IRAQ: CONDITIONS DETERIORATING IN MOSUL, ACCORDING TO U.N. HUMANITARIAN WORKERS
- Humanitarian workers remain deeply concerned for the estimated 750,000 to 800,000 civilians in west Mosul in Iraq, which remains entirely under Da’esh control.
- Conditions for civilians in west Mosul are deteriorating, with remote assessments overseen by the UN indicating shortages of food, petroleum for heating and cooking, medical supplies, and the unavailability of dried milk for infants.
- West Mosul has been cut off from its previous supply routes, including the highway from Mosul into Syria, since late November, and has now been encircled by the military for 77 days.
AFGHANISTAN: U.N. CONDEMNS KILLINGS OF SIX ICRC STAFF MEMBERS
- The UN Deputy Special Representative and Humanitarian Coordinator for Afghanistan, Mark Bowden has issued a statement following the killing of six staff members of the International Committee of the Red Cross (ICRC) in Jawzjan province, Afghanistan.
- On behalf of the UN humanitarian agencies, he extended his sincere condolences to colleagues at the ICRC and the families of those killed, adding he shares their grief over this tragic event.
- Mr. Bowden condemned the killings, noting that those killed were travelling in a clearly marked ICRC vehicle.
- He said: “This event demonstrates the ongoing and urgent need for all parties to respect their obligations under International Humanitarian Law to protect the lives and rights of civilians and providing aid workers with a safe environment to work in”.
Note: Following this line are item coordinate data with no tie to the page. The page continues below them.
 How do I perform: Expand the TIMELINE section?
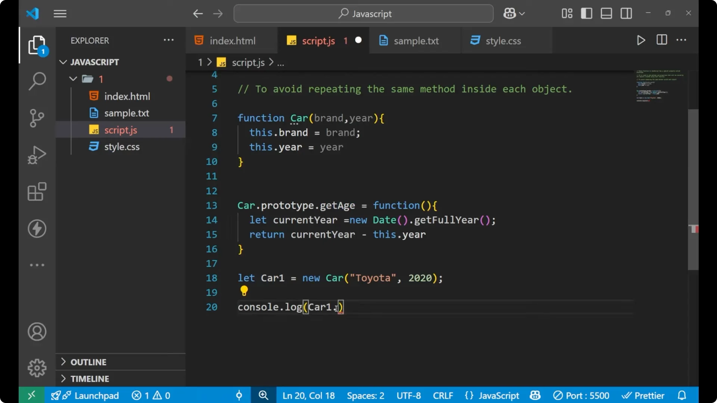[90, 378]
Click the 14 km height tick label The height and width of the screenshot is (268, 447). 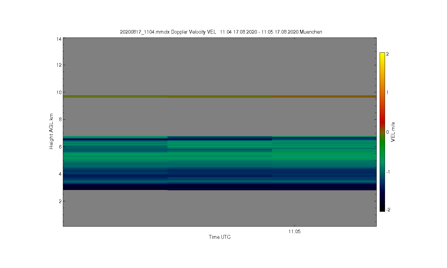tap(59, 39)
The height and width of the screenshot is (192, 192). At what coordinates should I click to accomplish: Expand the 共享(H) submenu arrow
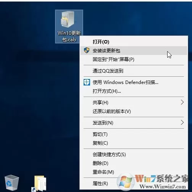click(x=182, y=102)
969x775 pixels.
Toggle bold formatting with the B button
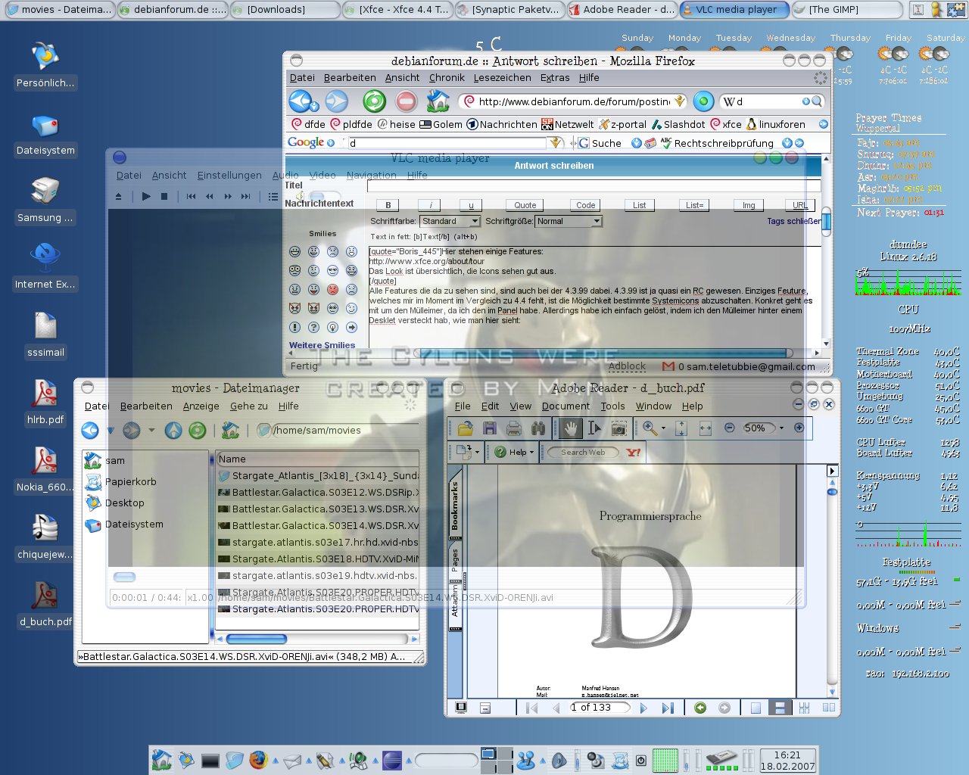click(x=388, y=205)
SPECIAL ADVISER ON PREVENTION OF GENOCIDE EXPRESSES GRAVE CONCERN OVER VIOLENCE IN SOUTH SUDAN
- You will have seen yesterday that the Special Adviser of the Secretary-General on the Prevention of Genocide, Adama Dieng, has expressed grave concern at the continued level of violence in several areas of South Sudan.
- Mr. Dieng said that the risk that mass atrocities will be committed remains ever-present. He also noted that the peace process has yet to be accompanied by a complete cessation of hostilities, undermining the likelihood that the National Dialogue proposed by the Government will be seen as credible.